▸ **TASK**
Reading through the lines below, count those that include the string "height"; the answer is that number and nothing else.

▸ **RECORDS FOR THE EXERCISE**
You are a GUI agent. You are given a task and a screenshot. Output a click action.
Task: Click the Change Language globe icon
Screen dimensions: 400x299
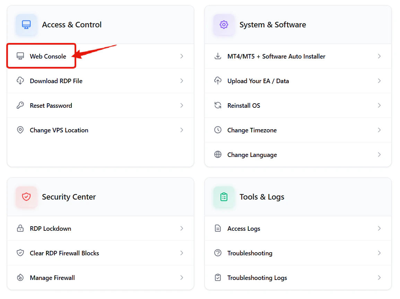click(x=218, y=155)
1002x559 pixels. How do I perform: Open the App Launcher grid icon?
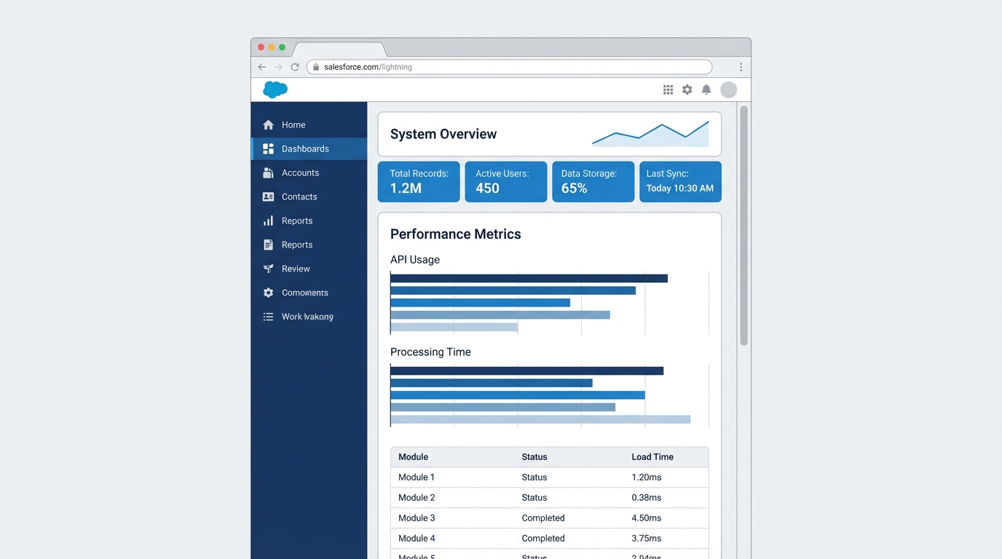pos(668,89)
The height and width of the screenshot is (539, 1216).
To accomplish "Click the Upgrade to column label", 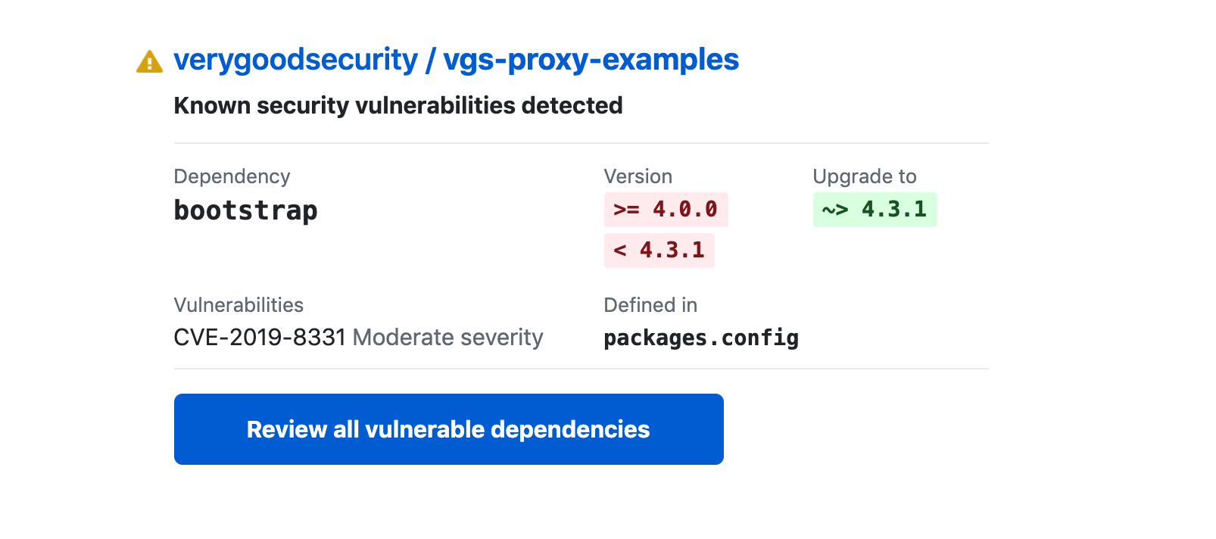I will (x=865, y=176).

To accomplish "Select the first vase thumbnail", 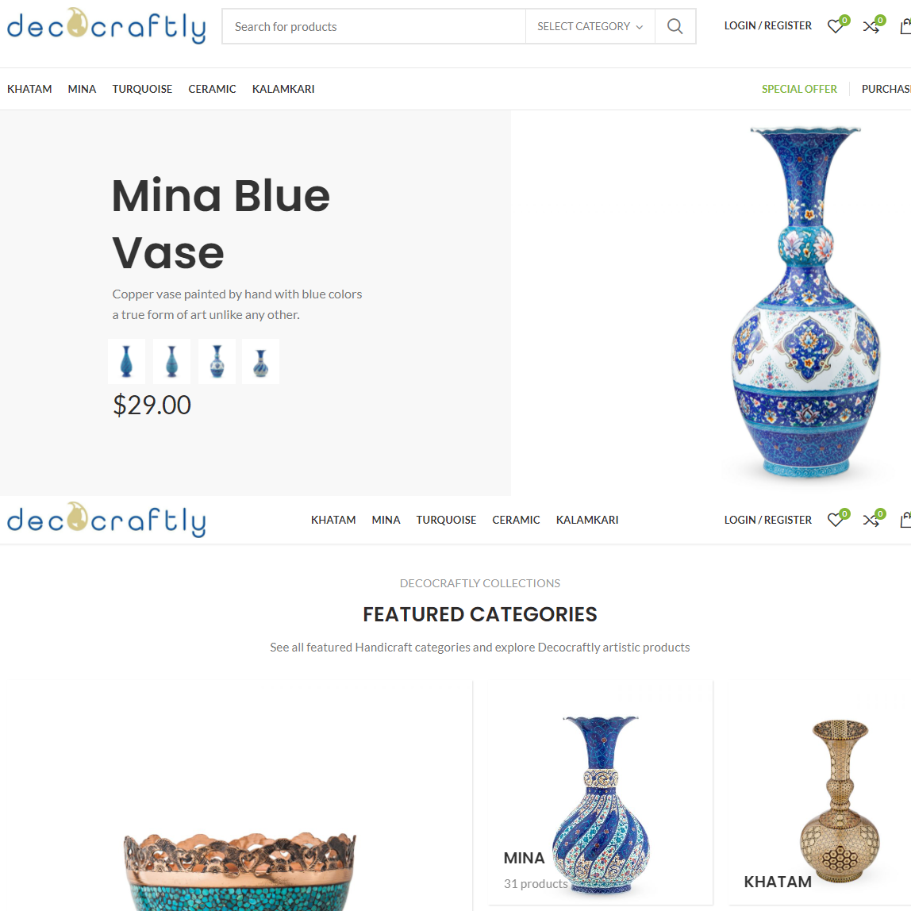I will point(127,361).

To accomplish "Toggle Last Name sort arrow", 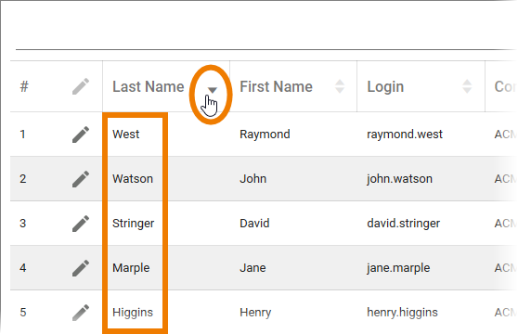I will click(x=212, y=90).
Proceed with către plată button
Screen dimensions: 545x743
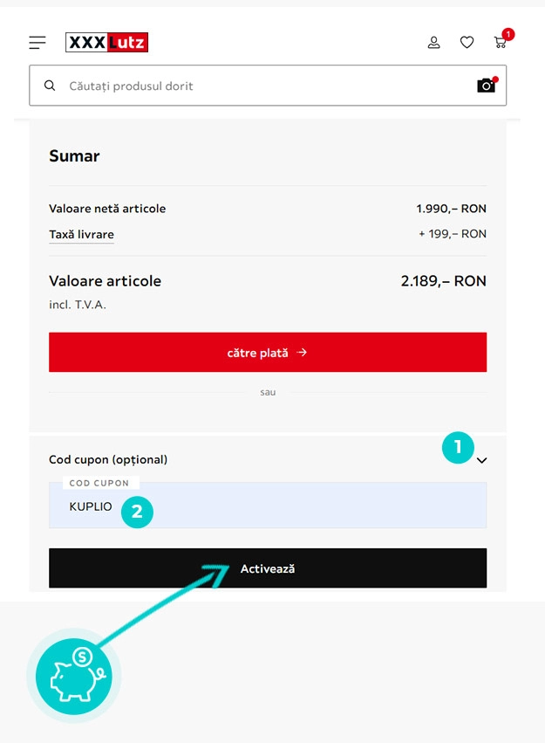coord(268,352)
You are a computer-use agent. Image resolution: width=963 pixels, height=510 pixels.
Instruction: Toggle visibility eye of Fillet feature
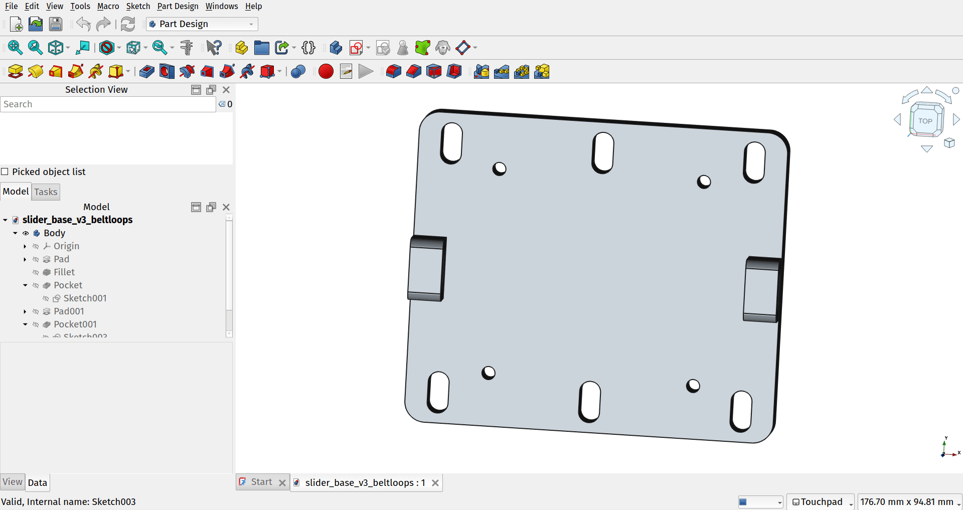[x=36, y=272]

▸ **ANSWER BOX**
2